» EXERCISE DIRECTIONS
Copy the entries word for word, starting with the line containing "Identify the location of category-add-select: 作成する." and ending with the line containing "This screenshot has height=421, width=546.", with both of those lines included and nothing else.

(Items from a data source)
- - - - -
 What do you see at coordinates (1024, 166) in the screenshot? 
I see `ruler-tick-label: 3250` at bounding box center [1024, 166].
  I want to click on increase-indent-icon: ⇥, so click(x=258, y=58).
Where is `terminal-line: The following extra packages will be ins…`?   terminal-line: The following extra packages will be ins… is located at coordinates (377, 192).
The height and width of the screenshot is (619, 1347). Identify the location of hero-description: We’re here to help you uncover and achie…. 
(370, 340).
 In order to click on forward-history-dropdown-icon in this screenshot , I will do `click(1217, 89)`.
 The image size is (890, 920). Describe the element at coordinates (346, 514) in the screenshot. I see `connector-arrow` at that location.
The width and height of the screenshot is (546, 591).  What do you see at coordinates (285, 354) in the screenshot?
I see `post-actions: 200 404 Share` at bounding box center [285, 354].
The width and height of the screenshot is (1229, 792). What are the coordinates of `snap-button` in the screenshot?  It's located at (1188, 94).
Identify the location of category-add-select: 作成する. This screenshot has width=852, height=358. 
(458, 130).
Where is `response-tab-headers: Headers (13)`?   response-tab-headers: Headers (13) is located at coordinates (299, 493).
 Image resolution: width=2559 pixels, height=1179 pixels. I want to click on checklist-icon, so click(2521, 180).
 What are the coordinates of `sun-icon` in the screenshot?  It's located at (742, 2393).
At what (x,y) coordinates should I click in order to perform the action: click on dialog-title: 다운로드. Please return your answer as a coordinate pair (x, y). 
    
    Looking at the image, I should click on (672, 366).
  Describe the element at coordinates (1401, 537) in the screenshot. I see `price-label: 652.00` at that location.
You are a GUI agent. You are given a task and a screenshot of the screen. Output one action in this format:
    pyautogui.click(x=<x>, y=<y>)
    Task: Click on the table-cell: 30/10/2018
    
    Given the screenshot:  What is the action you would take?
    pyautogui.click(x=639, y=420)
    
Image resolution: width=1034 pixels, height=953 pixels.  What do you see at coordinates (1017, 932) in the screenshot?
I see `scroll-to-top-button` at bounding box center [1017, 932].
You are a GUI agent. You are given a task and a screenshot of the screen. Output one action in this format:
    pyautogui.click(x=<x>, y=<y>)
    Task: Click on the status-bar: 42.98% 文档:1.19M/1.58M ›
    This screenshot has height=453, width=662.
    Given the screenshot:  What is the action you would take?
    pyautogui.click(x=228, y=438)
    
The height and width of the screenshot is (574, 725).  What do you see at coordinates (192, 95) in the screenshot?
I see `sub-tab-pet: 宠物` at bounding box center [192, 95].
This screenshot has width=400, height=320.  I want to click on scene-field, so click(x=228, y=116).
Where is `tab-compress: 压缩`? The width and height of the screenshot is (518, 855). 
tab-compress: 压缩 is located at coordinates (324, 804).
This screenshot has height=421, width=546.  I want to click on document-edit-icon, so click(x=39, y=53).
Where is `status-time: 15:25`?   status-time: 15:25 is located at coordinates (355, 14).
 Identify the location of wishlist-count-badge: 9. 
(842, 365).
- - - - -
» ANSWER BOX
Identify the location of category-add-select: 作成する. This screenshot has width=852, height=358. 
(458, 130).
Where is `response-tab-headers: Headers (13)`?   response-tab-headers: Headers (13) is located at coordinates (299, 493).
 Image resolution: width=2559 pixels, height=1179 pixels. I want to click on checklist-icon, so click(2521, 180).
 What are the coordinates of `sun-icon` in the screenshot?  It's located at (742, 2393).
At what (x,y) coordinates should I click in order to perform the action: click on dialog-title: 다운로드. Please return your answer as a coordinate pair (x, y). 
    
    Looking at the image, I should click on (672, 366).
  Describe the element at coordinates (1401, 537) in the screenshot. I see `price-label: 652.00` at that location.
You are a GUI agent. You are given a task and a screenshot of the screen. Output one action in this format:
    pyautogui.click(x=<x>, y=<y>)
    Task: Click on the table-cell: 30/10/2018
    
    Given the screenshot:  What is the action you would take?
    pyautogui.click(x=639, y=420)
    
Image resolution: width=1034 pixels, height=953 pixels.  What do you see at coordinates (1017, 932) in the screenshot?
I see `scroll-to-top-button` at bounding box center [1017, 932].
You are a GUI agent. You are given a task and a screenshot of the screen. Output one action in this format:
    pyautogui.click(x=<x>, y=<y>)
    Task: Click on the status-bar: 42.98% 文档:1.19M/1.58M ›
    This screenshot has height=453, width=662.
    Given the screenshot:  What is the action you would take?
    pyautogui.click(x=228, y=438)
    
The height and width of the screenshot is (574, 725).  What do you see at coordinates (192, 95) in the screenshot?
I see `sub-tab-pet: 宠物` at bounding box center [192, 95].
This screenshot has width=400, height=320.  I want to click on scene-field, so click(x=228, y=116).
Where is `tab-compress: 压缩`? The width and height of the screenshot is (518, 855). 
tab-compress: 压缩 is located at coordinates (324, 804).
This screenshot has height=421, width=546.  I want to click on document-edit-icon, so click(x=39, y=53).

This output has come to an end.